View secret findings

  1. Select Findings > Secrets from the left sidebar. Findings of secrets
  2. Select a finding to view its details, including:
    • Project: The project where the secret was found, with its finding policy, categories, and attributes.
    • Risk Details: Whether the secret is valid or invalid, an explanation of the finding, and the recommended remediation.
    Secret finding details
  3. Click View Details to explore additional information about the finding.

Secret validity

When a rule includes a validator, Endor Labs checks whether a detected secret is still active and shows the result as the Validation status on the finding.
  • Valid: The secret authenticated successfully and is active. Endor Labs raises these as critical findings.
  • Invalid: The secret did not authenticate and is likely revoked or expired.
  • Unverified: Endor Labs did not validate the secret, either because the rule has no validator or because validation could not complete.
Validation reduces noise, because you can focus on the credentials that currently provide access. See Validator for how validation is configured.

Deduplicated findings

Endor Labs groups an identical secret found in multiple files, branches, or repositories into a single finding. Each finding lists every location where the secret appears, so you can assess the full exposure and remediate once. A higher occurrence count signals wider exposure and higher risk.

Triage and prioritize

Use the following signals to decide what to address first:
  • Validity: Valid secrets are active and are raised as critical.

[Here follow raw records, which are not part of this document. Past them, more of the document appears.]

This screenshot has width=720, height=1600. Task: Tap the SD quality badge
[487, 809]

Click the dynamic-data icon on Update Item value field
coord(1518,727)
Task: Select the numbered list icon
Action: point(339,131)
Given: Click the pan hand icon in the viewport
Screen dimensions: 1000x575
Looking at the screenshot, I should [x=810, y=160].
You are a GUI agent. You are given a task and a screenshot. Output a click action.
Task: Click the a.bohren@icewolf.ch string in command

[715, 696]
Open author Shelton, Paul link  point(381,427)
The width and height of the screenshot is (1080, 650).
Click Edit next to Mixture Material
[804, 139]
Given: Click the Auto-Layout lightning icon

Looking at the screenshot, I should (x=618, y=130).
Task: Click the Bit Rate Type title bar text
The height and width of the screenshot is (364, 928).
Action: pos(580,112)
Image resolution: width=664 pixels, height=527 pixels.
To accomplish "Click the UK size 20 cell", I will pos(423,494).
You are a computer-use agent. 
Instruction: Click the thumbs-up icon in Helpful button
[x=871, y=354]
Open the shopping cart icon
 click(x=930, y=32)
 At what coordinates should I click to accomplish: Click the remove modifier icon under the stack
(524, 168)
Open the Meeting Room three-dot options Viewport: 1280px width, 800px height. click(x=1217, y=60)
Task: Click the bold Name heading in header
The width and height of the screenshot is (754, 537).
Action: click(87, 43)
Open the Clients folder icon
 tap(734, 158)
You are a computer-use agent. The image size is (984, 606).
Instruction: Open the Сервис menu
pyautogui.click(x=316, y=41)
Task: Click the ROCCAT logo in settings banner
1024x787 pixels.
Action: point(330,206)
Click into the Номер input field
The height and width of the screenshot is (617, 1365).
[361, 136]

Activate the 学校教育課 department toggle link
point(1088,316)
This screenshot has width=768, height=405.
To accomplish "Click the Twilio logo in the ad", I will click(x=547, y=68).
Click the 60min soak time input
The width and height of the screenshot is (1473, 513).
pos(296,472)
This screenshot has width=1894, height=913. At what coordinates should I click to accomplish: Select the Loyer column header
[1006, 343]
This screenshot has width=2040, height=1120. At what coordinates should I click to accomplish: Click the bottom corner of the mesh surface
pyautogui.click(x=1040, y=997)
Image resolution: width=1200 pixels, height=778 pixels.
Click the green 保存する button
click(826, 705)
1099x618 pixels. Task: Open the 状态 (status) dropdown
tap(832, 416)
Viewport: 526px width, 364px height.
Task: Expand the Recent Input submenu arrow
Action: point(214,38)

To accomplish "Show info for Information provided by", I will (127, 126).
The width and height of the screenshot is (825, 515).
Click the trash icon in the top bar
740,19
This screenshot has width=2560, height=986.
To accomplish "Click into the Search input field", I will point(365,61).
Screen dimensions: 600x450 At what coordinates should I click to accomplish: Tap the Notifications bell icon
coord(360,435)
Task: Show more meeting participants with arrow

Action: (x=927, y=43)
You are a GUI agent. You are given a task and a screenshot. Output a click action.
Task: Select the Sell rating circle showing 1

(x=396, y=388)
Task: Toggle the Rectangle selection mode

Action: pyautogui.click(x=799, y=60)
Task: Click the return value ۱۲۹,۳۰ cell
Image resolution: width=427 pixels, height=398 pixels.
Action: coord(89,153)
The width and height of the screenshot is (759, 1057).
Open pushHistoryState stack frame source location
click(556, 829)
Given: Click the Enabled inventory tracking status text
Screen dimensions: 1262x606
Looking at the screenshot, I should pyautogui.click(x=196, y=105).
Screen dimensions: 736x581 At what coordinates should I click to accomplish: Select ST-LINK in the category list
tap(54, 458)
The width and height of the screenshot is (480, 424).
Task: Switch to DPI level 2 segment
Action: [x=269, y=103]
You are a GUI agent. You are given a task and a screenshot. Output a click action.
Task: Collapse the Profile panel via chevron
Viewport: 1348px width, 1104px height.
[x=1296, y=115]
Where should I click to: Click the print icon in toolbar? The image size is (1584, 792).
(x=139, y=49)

Address these first.
  • Occurrences: A secret found in many locations has a larger exposure.
  • Location: Focus on production and default branches before feature branches.
Filter the Secrets findings list by project and severity to focus your review.

Remediate a secret

Removing a secret from the latest code does not make it safe, because the secret remains in the Git history and may already be compromised.
Always revoke or rotate a leaked credential at its issuing service. Deleting the secret from the code alone does not invalidate it.
To remediate a leaked secret:
  1. Revoke or rotate the credential at the issuing service so the exposed value stops working.
  2. Replace the hard-coded value with a reference to a secrets manager or an environment variable.
  3. Remove the secret from the code, and purge it from the Git history if your policy requires it.
  4. Re-scan to confirm the finding is resolved.

Manage false positives

If a finding is a known false positive, suppress it rather than ignoring it. Endor Labs offers inline annotations, rule allowlists, and finding-level exceptions. See Exclude false positives from secret scans.

Secret findings in pull requests

When pull request comments are enabled, Endor Labs posts secret findings as inline comments on the changed lines, so developers see them in context. Inline comments are supported on pull requests and merge requests in GitHub, GitLab, Azure DevOps, and Bitbucket. Enable comments with --enable-pr-comments in a CI scan, or with the pull request comment setting in your SCM integration or scan profile. See Pull request scans and CI/CD integrations.